## READING PASSAGE

Combination of oil-based separation and differential scanning calorimetry towards a methodological setup for microplastic analysis in sediments

Research output: Contribution to journalResearch articleContributedpeer-review

Contributors

  • Oliver Kretschmar - , Dresden University of Applied Sciences (HTW), Leibniz Institute of Polymer Research Dresden (Author)
  • Sven Schirrmeister - , Dresden University of Applied Sciences (HTW) (Author)
  • Luise Jüngling - , Dresden University of Applied Sciences (HTW) (Author)
  • Lucas Kurzweg - , Dresden University of Applied Sciences (HTW), Leibniz Institute of Polymer Research Dresden (Author)
  • Günther Auernhammer - , Leibniz Institute of Polymer Research Dresden (Author)
  • Andreas Fery - , Chair of Physical Chemistry of Polymeric Materials, Leibniz Institute of Polymer Research Dresden (Author)

## INSTRUCTIONS
(a) Write out the part of the publication page on microplastic analysis from "Contributors" to "- , Leibniz Institute of Polymer Research Dresden (Author)".
(b) Answer these questions using the publication page on microplastic analysis.
(i) What technique does the title pair with oil-based separation?
(ii) Which chair is listed for Andreas Fery?
(iii) Which contributor is listed with the Leibniz Institute of Polymer Research Dresden as the only affiliation?

## DATA ENTRIES
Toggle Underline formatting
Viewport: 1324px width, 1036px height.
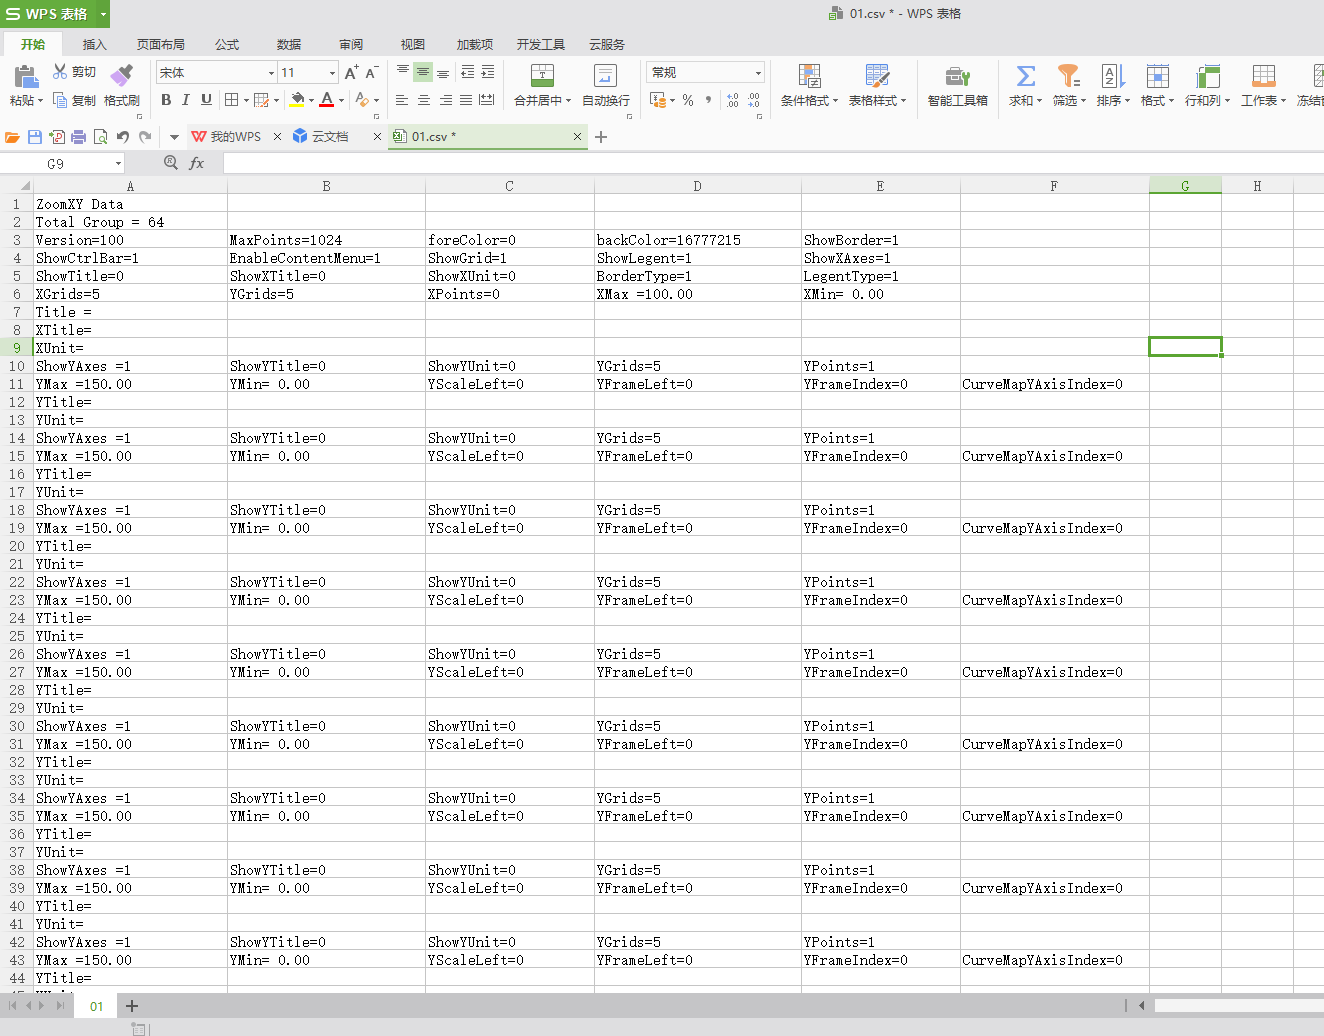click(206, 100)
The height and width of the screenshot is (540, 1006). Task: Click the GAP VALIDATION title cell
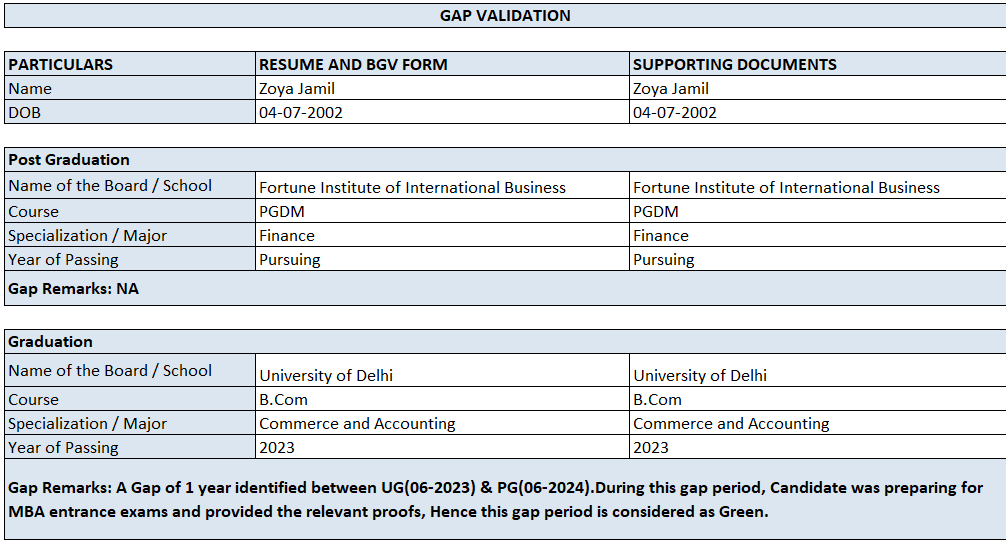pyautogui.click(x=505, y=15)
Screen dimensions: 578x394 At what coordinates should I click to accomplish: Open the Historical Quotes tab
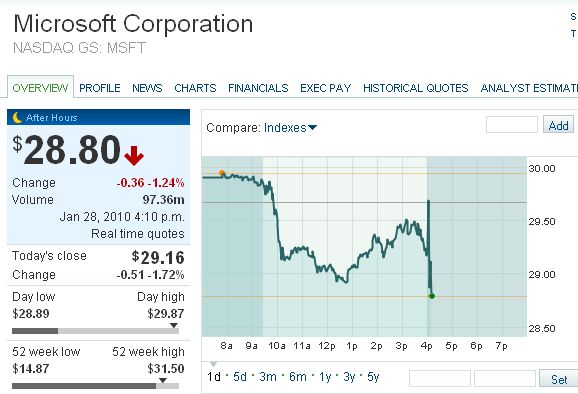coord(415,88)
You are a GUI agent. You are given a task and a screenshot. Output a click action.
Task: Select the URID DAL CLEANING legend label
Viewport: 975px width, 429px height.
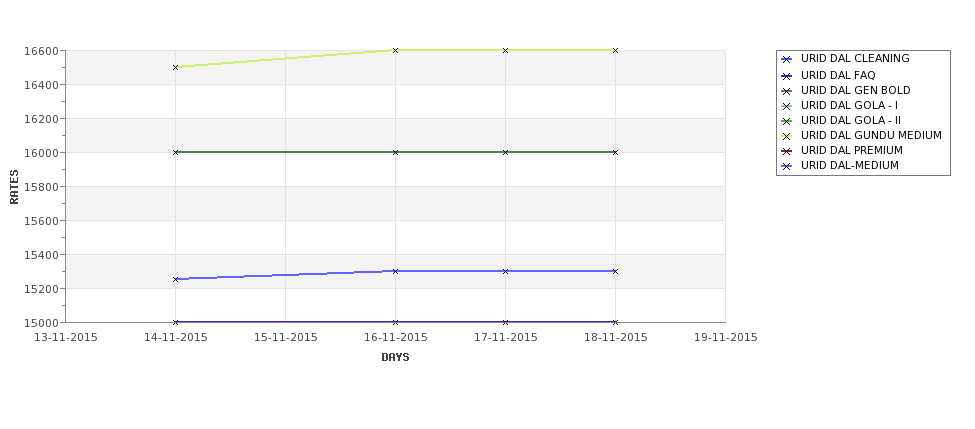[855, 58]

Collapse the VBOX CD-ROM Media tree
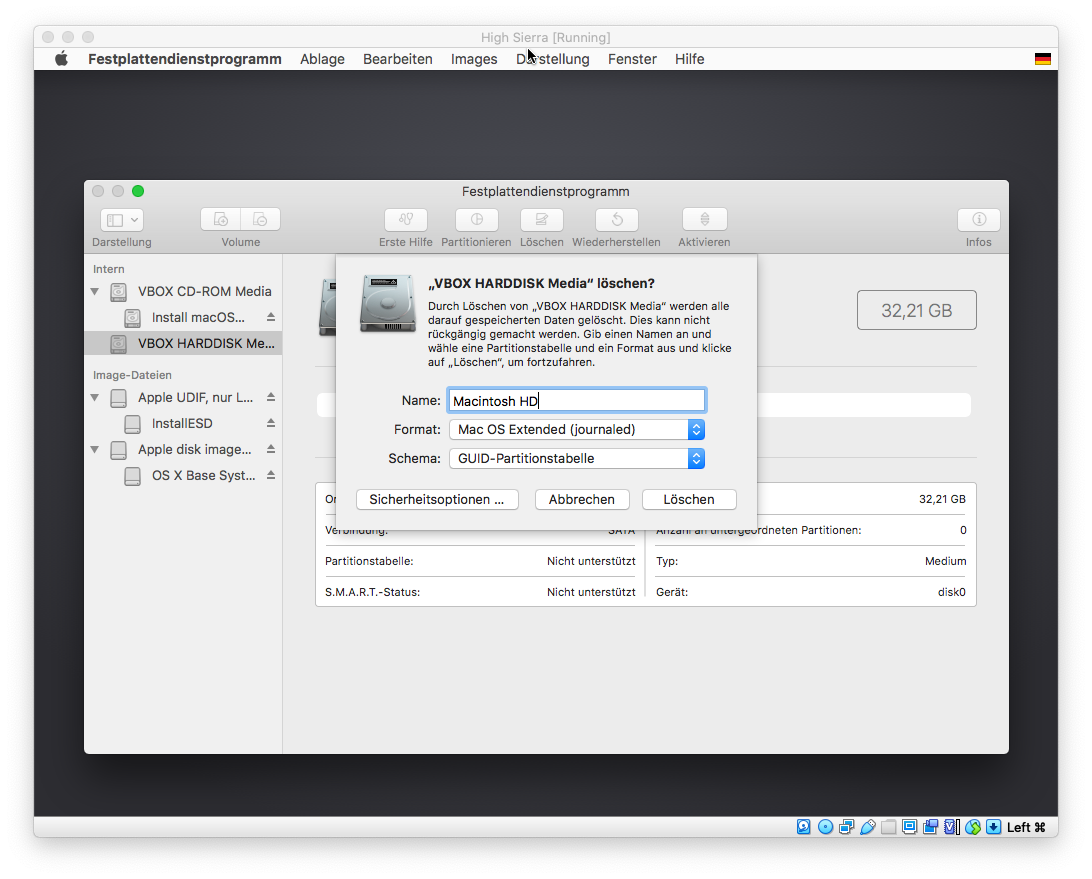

## SOLUTIONS TO THE TASKS
(a)
Contributors

  • Oliver Kretschmar - , Dresden University of Applied Sciences (HTW), Leibniz Institute of Polymer Research Dresden (Author)
  • Sven Schirrmeister - , Dresden University of Applied Sciences (HTW) (Author)
  • Luise Jüngling - , Dresden University of Applied Sciences (HTW) (Author)
  • Lucas Kurzweg - , Dresden University of Applied Sciences (HTW), Leibniz Institute of Polymer Research Dresden (Author)
  • Günther Auernhammer - , Leibniz Institute of Polymer Research Dresden (Author)

(b)
(i) Differential scanning calorimetry
(ii) Chair of Physical Chemistry of Polymeric Materials
(iii) Günther Auernhammer